PTC readthrough at p53 R213X in HDQ-P1 human breast carcinoma cells. (A and B) Automated p53 immunofluorescence microscopy assay. Cells grown in 96-well plates were exposed for 72 h to different concentrations of CDX5 without or with 50 μM G418. The proportion of cells showing nuclear p53 immunofluorescence was determined as an indirect but high throughput measure of PTC readthrough. Representative images are shown in (A), with p53 immunofluorescence shown in green and nuclei in blue (bar, 100 μm). Quantitative data are shown in (B) (mean ± S.D., n = 3).

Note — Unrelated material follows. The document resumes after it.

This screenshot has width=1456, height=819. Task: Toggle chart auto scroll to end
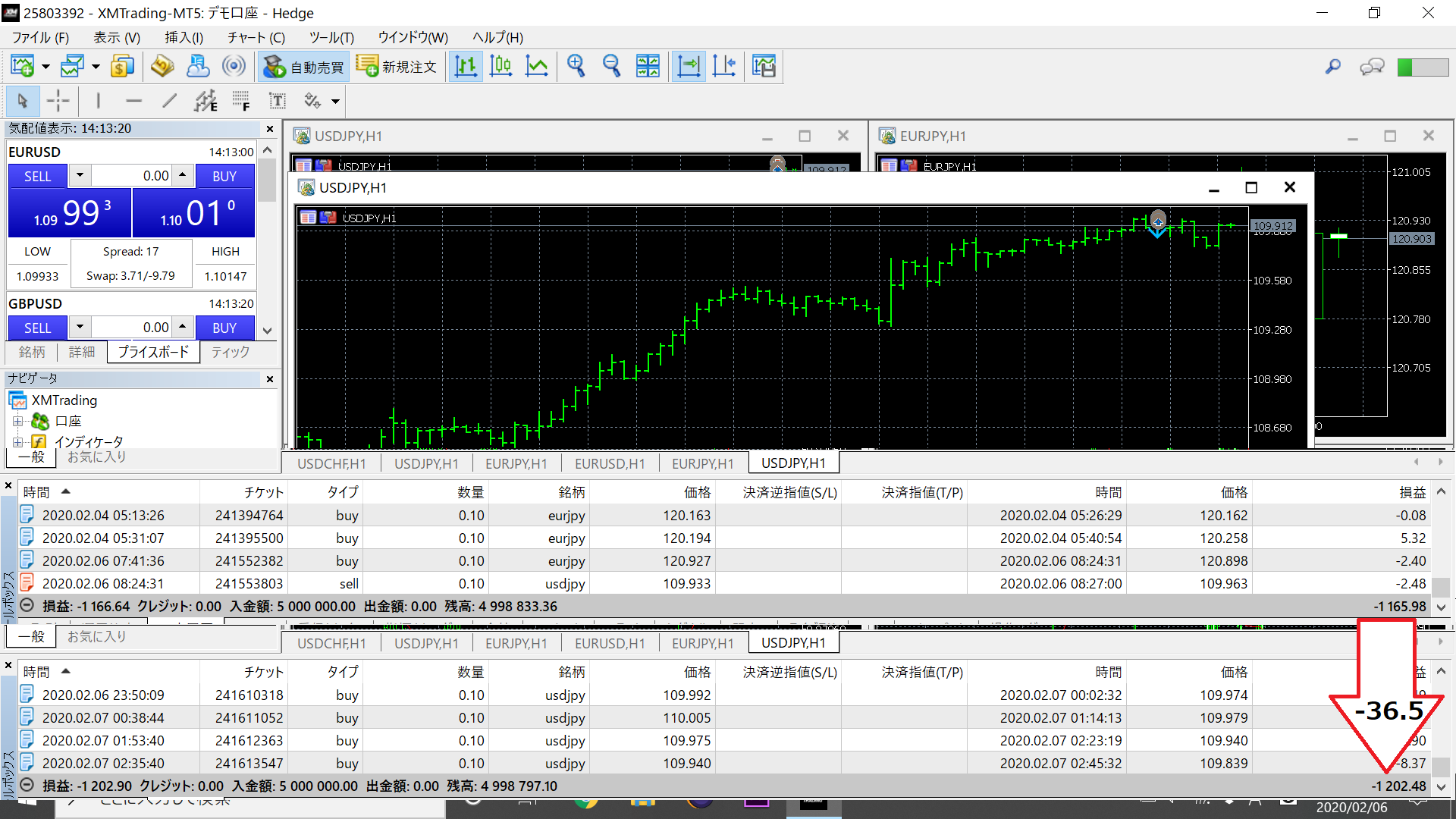(x=689, y=67)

Additional images are shown in Supplementary Figure S2. (C) Automated capillary electrophoresis western analysis. Cells were exposed for 96 h to the indicated compounds. The results are electropherograms of the chemiluminescence detection of bound antibodies. TR-p53: truncated p53, FL-p53: full-length p53, Vin: vinculin loading control. (D) The results from panel C are displayed as ‘pseudo blots’ for ease of visualization. The area under the truncated and full-length p53 peaks was first normalized to the vinculin loading control to account for variations in protein loading. To provide lane-to-lane comparison, the amount of truncated and full-length p53 was further divided by the amount of truncated p53 found in untreated cells. These numbers are displayed under the lanes. The data show that CDX5 does not induce the formation of full-length p53 as a single agent but that it strongly potentiates the PTC readthrough activity of G418.